▸ **ABOUT THIS EXERCISE**
Nothing but the lines from the start of the records through the line that contains "Task: Click the quoted" is to be copied, and each is to be copied exactly.

Collected data:

════

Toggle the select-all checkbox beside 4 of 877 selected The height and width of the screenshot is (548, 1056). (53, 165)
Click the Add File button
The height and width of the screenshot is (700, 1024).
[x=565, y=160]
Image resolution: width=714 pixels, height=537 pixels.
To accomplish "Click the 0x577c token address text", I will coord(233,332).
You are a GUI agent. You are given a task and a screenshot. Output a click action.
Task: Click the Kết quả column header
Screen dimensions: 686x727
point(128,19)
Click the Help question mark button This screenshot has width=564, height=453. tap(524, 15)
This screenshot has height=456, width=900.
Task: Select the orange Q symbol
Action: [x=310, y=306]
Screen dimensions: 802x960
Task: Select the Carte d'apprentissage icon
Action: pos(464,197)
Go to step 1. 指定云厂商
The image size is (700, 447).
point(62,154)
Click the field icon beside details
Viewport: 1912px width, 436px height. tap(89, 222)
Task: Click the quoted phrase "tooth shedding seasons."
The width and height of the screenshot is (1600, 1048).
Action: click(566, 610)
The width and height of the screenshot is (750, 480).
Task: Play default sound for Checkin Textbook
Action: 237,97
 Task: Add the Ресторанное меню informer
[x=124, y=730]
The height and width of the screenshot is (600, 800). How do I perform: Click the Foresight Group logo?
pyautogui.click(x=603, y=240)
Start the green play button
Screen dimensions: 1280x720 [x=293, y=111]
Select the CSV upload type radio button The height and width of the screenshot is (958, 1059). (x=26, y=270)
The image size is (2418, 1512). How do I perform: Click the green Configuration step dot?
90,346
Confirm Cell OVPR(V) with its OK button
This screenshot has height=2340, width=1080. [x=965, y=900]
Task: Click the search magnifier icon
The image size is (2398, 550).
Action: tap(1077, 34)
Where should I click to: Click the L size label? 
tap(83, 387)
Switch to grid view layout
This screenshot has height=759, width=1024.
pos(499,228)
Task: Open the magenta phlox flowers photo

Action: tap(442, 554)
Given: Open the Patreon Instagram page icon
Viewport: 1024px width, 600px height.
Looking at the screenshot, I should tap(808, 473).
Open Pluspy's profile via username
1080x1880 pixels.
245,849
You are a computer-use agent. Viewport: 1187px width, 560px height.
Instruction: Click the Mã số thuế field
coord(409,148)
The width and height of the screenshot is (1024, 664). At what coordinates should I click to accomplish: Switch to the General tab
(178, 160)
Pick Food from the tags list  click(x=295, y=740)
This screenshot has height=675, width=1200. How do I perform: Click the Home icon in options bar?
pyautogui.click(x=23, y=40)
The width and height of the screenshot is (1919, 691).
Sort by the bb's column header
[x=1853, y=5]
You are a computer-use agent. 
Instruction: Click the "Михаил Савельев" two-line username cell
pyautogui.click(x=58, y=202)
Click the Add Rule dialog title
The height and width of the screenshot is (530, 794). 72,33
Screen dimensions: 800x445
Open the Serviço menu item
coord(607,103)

════

▸ **EXERCISE SOLUTION**
Toggle the select-all checkbox beside 4 of 877 selected The height and width of the screenshot is (548, 1056). (53, 165)
Click the Add File button
The height and width of the screenshot is (700, 1024).
[x=565, y=160]
Image resolution: width=714 pixels, height=537 pixels.
To accomplish "Click the 0x577c token address text", I will coord(233,332).
You are a GUI agent. You are given a task and a screenshot. Output a click action.
Task: Click the Kết quả column header
Screen dimensions: 686x727
point(128,19)
Click the Help question mark button This screenshot has width=564, height=453. tap(524, 15)
This screenshot has height=456, width=900.
Task: Select the orange Q symbol
Action: [x=310, y=306]
Screen dimensions: 802x960
Task: Select the Carte d'apprentissage icon
Action: pos(464,197)
Go to step 1. 指定云厂商
The image size is (700, 447).
point(62,154)
Click the field icon beside details
Viewport: 1912px width, 436px height. tap(89, 222)
Task: Click the quoted phrase "tooth shedding seasons."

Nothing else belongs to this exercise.